Count the lines holding the string "computer" in the records, and give only the count.

_Dataset entries_
----
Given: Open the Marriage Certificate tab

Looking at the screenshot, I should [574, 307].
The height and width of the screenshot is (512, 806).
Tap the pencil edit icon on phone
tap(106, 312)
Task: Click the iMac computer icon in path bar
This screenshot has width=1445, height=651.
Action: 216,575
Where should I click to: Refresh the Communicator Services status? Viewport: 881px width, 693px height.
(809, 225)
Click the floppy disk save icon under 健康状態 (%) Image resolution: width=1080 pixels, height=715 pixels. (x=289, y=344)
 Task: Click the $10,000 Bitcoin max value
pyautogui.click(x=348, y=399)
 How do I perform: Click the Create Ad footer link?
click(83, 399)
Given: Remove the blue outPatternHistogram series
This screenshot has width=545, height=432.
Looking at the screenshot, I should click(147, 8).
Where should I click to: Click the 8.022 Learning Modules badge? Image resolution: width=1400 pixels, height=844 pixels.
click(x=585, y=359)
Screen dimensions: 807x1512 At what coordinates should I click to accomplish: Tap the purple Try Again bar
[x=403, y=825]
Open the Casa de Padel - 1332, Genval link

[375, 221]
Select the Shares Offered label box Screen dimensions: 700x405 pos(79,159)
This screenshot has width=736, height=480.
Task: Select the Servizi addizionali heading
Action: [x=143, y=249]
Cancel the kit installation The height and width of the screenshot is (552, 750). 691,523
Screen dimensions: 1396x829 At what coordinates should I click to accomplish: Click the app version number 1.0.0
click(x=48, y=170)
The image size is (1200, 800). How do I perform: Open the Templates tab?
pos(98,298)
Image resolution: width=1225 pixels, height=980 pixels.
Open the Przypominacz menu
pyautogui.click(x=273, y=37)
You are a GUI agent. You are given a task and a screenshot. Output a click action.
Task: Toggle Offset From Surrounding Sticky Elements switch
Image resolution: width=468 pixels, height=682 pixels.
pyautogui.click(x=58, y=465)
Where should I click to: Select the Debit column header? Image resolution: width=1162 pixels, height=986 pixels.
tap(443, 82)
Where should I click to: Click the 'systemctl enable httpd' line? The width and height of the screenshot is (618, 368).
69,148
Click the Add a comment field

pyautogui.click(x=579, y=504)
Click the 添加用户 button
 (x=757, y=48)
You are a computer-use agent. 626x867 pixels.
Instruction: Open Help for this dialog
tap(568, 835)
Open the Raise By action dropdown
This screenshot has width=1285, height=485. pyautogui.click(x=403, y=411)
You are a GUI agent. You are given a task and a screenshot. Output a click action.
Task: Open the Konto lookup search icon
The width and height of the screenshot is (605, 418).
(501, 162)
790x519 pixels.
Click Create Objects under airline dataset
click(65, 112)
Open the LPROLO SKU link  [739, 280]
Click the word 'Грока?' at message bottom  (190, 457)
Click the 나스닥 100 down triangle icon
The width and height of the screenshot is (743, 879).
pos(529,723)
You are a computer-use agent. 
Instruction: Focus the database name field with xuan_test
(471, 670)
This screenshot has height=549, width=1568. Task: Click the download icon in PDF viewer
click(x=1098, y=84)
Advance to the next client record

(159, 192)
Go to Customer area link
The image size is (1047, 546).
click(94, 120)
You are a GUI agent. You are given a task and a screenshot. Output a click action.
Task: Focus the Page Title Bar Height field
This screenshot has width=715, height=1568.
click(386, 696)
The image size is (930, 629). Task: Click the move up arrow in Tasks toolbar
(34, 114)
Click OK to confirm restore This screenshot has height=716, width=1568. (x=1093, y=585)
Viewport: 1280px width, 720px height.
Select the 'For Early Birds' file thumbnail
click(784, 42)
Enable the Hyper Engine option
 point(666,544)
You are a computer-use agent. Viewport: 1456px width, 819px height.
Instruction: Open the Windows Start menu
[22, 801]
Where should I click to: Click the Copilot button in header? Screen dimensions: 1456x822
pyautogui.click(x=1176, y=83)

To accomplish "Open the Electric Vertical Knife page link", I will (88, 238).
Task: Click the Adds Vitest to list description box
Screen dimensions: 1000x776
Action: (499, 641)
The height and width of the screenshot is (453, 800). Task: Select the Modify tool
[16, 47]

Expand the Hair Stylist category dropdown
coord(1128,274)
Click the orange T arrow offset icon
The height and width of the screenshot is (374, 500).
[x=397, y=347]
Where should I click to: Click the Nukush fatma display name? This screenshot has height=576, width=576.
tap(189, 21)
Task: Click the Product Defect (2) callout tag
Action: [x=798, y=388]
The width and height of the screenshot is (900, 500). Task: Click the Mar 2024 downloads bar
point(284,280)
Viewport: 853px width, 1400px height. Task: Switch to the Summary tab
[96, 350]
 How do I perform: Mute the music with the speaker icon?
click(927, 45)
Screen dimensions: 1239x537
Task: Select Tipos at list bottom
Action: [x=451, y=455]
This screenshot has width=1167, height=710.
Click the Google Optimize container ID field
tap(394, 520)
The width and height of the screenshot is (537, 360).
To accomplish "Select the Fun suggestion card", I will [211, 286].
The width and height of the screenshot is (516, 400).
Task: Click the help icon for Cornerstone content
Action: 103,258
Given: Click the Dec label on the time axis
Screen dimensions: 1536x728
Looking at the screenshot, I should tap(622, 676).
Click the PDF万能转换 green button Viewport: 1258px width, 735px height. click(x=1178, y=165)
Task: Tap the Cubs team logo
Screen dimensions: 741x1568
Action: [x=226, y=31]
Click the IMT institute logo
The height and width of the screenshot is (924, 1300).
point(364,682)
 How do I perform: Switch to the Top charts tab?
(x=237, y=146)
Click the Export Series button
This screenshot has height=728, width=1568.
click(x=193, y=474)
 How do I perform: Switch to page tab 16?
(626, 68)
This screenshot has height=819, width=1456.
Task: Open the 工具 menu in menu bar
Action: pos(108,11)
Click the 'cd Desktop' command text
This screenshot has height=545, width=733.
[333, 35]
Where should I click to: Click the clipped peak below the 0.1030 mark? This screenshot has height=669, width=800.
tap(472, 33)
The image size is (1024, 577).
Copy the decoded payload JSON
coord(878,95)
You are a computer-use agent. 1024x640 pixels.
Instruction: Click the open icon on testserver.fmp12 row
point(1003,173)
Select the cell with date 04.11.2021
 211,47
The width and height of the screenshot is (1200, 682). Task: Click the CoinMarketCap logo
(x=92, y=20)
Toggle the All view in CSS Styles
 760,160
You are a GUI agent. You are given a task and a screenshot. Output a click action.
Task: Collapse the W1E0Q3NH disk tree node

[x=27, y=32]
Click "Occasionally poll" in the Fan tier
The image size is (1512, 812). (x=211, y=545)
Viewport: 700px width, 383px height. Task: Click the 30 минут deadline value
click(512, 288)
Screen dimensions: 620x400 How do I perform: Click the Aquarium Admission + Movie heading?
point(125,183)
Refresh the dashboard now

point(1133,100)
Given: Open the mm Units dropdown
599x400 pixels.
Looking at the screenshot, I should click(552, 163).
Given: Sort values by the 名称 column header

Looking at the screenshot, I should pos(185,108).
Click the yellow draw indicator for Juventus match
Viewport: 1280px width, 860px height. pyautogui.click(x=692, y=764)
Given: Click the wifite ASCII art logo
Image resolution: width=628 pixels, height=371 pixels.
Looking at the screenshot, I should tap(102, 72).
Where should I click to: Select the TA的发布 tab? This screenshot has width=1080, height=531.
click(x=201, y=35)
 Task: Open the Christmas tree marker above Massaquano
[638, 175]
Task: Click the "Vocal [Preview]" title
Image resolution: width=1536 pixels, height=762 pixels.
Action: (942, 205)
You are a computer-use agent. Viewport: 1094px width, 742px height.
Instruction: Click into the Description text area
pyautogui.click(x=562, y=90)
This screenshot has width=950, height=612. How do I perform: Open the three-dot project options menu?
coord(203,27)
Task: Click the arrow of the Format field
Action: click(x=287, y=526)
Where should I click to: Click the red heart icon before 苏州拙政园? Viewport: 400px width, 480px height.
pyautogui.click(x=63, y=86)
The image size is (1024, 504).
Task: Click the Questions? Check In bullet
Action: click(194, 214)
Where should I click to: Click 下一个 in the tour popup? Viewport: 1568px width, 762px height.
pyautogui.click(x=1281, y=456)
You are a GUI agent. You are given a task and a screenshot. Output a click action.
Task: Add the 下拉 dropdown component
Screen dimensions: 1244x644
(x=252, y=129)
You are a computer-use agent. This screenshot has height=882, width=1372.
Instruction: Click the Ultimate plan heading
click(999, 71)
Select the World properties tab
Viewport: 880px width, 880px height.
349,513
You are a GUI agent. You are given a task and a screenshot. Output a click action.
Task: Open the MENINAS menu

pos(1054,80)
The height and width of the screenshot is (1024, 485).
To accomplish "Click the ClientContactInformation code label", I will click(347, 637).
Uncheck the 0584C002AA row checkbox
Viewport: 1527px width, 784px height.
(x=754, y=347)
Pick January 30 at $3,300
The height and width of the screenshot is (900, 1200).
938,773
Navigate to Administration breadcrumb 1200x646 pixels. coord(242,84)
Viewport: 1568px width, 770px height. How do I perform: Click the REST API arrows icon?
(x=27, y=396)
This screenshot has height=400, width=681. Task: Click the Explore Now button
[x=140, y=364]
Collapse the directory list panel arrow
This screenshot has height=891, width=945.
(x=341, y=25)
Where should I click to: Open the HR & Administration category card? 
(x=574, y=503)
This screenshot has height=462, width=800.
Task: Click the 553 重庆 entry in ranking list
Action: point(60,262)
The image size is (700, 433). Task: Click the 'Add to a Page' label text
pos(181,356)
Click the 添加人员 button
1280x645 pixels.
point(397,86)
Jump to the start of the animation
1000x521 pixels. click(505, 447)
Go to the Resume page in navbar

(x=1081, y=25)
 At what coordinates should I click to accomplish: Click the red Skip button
----
_Solution for this task_
7